Alfa hasn’t had the easiest time in past five years and the company knows that to make a return to its glory days, it needs new cars. Fresh machines powered by modern engines that retain that Italian flair that people buy Alfas for – even if they’ve been occupied with making very pretty, if very front-drive sedans and hatchbacks over recent years.
Alfa will be launching a new mid-size sedan (as possible a successor to the 159) later in the year that is expected to contend with the BMW 3-Series and Audi A4. Perhaps with a larger 166 successor following shortly after to compete with the BMW 5-Series and company.

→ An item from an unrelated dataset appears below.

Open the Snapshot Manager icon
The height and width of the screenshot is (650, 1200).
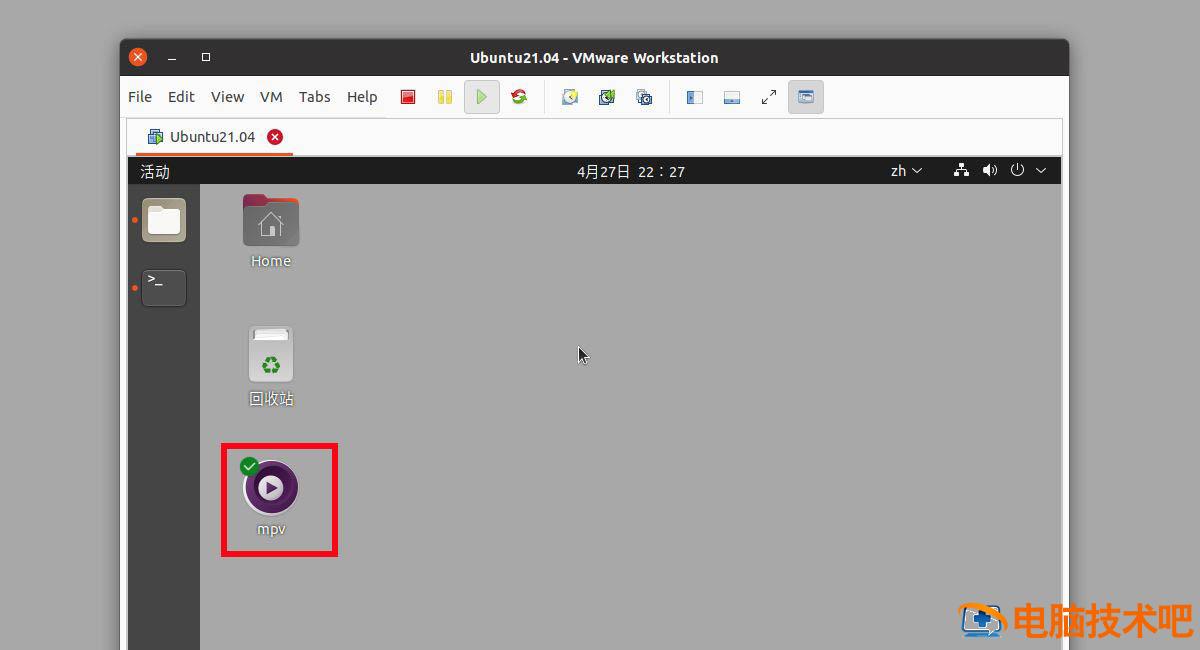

A Reuters report has confirmed that the company is investing more than 500 million euros into the development of these two engines and their production facility in Termoli, situated on the eastern Italian coast. These new engines will play a pivotal role in the company’s planned global relaunch which will see the introduction of several new models and a strong push into new markets.

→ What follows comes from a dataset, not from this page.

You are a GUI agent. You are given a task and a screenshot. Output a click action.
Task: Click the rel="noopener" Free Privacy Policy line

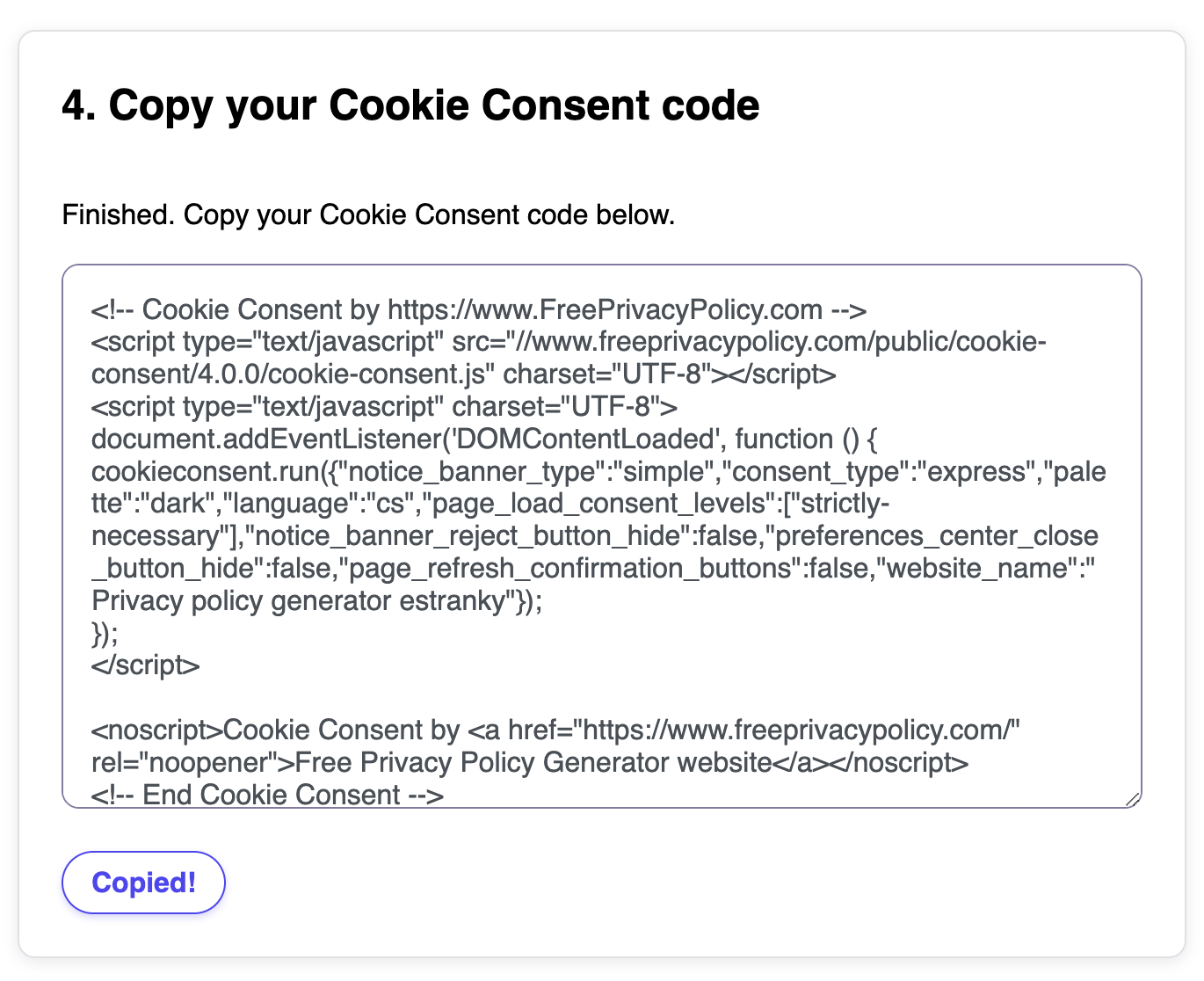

Of the two, the high-output four-cylinder unit will likely take a lot of what the company learned with its 1.75-litre TBi engine that was fitted to its Giulietta and 4C models in terms masking its smaller capacity through turbocharging. But the V6 that will be derived from Ferrari is definitely the more exciting news, signalling a possible return of Alfa’s 3.0-litre V6, one of its most recognized engines. Not sure if there will be any DNA from the 2.4-litre Ferrari V6 found in the legendary Lancia Stratos, though, but we can hope.
One possibility is that Ferrari could opt to use the 3.9-litre twin-turbo V8 engine from its new 488 GTB (pictured below) but with two cylinders removed. Either that or dig through their large pile of venerable V8s to find a suitable candidate to base the new Alfa V6. It’s anyone’s guess at the moment, unfortunately.
Alfa has to be fully committed to the brand’s revival for it to yield the result the company wants as the market they’re planning on competing in is fielded by A-players with strong offerings. But with Ferrari helping out, at least we know they won’t be sluggish machines.